America’s largest retailer, Walmart, says that the United States could miss out on nearly $300 billion in increased domestic manufacturing spending if steps are not taken to eliminate the skills gap and make manufacturing more competitive on the world stage.
The country also stands to lose an estimated 1.5 million jobs which would indirectly be created through “reshoring” of domestic goods production, according to Walmart from a commissioned study from the Boston Consulting Group.
Walmart, with data points supplied by the BCG study, unveiled its “Policy Roadmap to Renew U.S. Manufacturing” to a “broad group” of manufacturers and policymakers last week. Walmart said the study is the result of its recent push to increase employee wages and sourcing of American-made products.
“As we’ve worked over the last four years alongside our suppliers toward our goal to source and additional $250 billion in products that support American jobs, we’ve learned a great deal about the challenges our suppliers face in domestic manufacturing, Walmart’s vice president for U.S. sourcing and manufacturing Cindi Marsiglio said in a company-released statement.
The roadmap identified four key areas which is limiting our manufacturing power, including a “lack of an available and qualified workforce;” gaps in the supply and finance chains; burdensome regulatory and compliance costs and an outdated tax system.
By not addressing workforce training issues, Walmart said that nearly 2 million new manufacturing jobs could go unfulfilled because of the skills gap. This could stifle the sector further despite an increasing competitiveness on the macroeconomic scale, the study said.
Our manufacturing sector, while in decline due to offshoring of jobs to low-wage foreign workers, is becoming more attractive because of decreased overhead costs brought on by cheap energy and shortened supply chain, according to BCG.
Walmart said that all levels of government should pursue more workforce training with curricula aligned with the needs of industries to overcome gaps in high demand skills. They also recommended a push for more vocational schools and apprenticeships to reduce the financial burden of training and re-skilling workers placed upon manufacturers.
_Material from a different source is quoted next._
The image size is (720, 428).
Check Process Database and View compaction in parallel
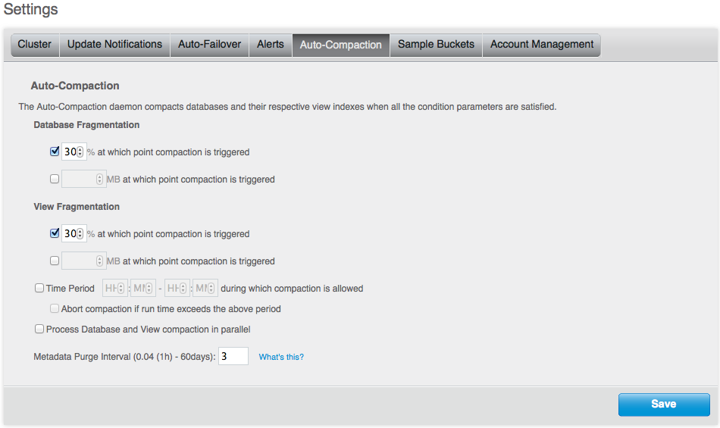tap(39, 330)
The policy roadmap suggested that there should be more recruitment of “non-traditional labor pools” like displaced workers, minorities and veterans, to upskill and retain these workers and creating a more diverse workforce. Making the manufacturing industry more appealing to young people through investment in youth programs and supporting advanced manufacturing training will also help attract a new generation to take on this type of work, Walmart said.
“The purpose of [the policy roadmap] is to provide a framework for collaboration among key stakeholders and highlight 10 actionable policy levers, that, taken together can help strengthen U.S. manufacturing and significantly reduce long-term unemployment,” BCG’s Dustin Burke said.